[[ Dataset, beginning ]]

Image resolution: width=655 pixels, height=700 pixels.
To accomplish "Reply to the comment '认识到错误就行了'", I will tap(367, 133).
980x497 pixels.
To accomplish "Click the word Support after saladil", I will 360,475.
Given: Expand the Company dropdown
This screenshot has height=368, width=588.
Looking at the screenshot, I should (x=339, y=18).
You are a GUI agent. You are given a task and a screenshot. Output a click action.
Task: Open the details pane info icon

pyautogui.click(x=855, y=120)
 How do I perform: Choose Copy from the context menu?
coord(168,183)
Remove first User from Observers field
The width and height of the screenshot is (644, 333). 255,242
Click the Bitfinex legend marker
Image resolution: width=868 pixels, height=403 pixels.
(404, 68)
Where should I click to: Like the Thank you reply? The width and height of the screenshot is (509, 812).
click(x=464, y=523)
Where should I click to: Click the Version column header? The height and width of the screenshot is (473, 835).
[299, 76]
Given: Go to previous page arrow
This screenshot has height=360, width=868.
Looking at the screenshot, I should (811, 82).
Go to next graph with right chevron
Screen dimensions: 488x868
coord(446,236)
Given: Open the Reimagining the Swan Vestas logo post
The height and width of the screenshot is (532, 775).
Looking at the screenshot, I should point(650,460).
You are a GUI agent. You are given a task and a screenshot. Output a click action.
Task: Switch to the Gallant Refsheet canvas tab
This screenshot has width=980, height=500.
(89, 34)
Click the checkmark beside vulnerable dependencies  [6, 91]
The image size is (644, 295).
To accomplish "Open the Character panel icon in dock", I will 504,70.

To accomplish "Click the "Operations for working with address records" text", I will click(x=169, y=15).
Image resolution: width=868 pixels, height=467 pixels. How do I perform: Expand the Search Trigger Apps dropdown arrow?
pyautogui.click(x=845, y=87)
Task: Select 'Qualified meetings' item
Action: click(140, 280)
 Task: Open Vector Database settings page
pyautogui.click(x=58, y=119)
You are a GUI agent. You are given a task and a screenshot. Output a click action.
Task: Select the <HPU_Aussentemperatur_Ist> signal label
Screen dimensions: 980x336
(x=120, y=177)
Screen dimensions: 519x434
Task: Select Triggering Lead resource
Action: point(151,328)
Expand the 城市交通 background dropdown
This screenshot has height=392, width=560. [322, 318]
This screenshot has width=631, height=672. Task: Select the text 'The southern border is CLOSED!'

[[ Dataset, end ]]

The answer must be an exact copy of every entry.

**Response to the exercise**.
Image resolution: width=655 pixels, height=700 pixels.
To accomplish "Reply to the comment '认识到错误就行了'", I will tap(367, 133).
980x497 pixels.
To accomplish "Click the word Support after saladil", I will 360,475.
Given: Expand the Company dropdown
This screenshot has height=368, width=588.
Looking at the screenshot, I should (x=339, y=18).
You are a GUI agent. You are given a task and a screenshot. Output a click action.
Task: Open the details pane info icon

pyautogui.click(x=855, y=120)
 How do I perform: Choose Copy from the context menu?
coord(168,183)
Remove first User from Observers field
The width and height of the screenshot is (644, 333). 255,242
Click the Bitfinex legend marker
Image resolution: width=868 pixels, height=403 pixels.
(404, 68)
Where should I click to: Like the Thank you reply? The width and height of the screenshot is (509, 812).
click(x=464, y=523)
Where should I click to: Click the Version column header? The height and width of the screenshot is (473, 835).
[299, 76]
Given: Go to previous page arrow
This screenshot has height=360, width=868.
Looking at the screenshot, I should (811, 82).
Go to next graph with right chevron
Screen dimensions: 488x868
coord(446,236)
Given: Open the Reimagining the Swan Vestas logo post
The height and width of the screenshot is (532, 775).
Looking at the screenshot, I should point(650,460).
You are a GUI agent. You are given a task and a screenshot. Output a click action.
Task: Switch to the Gallant Refsheet canvas tab
This screenshot has width=980, height=500.
(89, 34)
Click the checkmark beside vulnerable dependencies  [6, 91]
The image size is (644, 295).
To accomplish "Open the Character panel icon in dock", I will 504,70.

To accomplish "Click the "Operations for working with address records" text", I will click(x=169, y=15).
Image resolution: width=868 pixels, height=467 pixels. How do I perform: Expand the Search Trigger Apps dropdown arrow?
pyautogui.click(x=845, y=87)
Task: Select 'Qualified meetings' item
Action: click(140, 280)
 Task: Open Vector Database settings page
pyautogui.click(x=58, y=119)
You are a GUI agent. You are given a task and a screenshot. Output a click action.
Task: Select the <HPU_Aussentemperatur_Ist> signal label
Screen dimensions: 980x336
(x=120, y=177)
Screen dimensions: 519x434
Task: Select Triggering Lead resource
Action: point(151,328)
Expand the 城市交通 background dropdown
This screenshot has height=392, width=560. [322, 318]
This screenshot has width=631, height=672. Task: Select the text 'The southern border is CLOSED!'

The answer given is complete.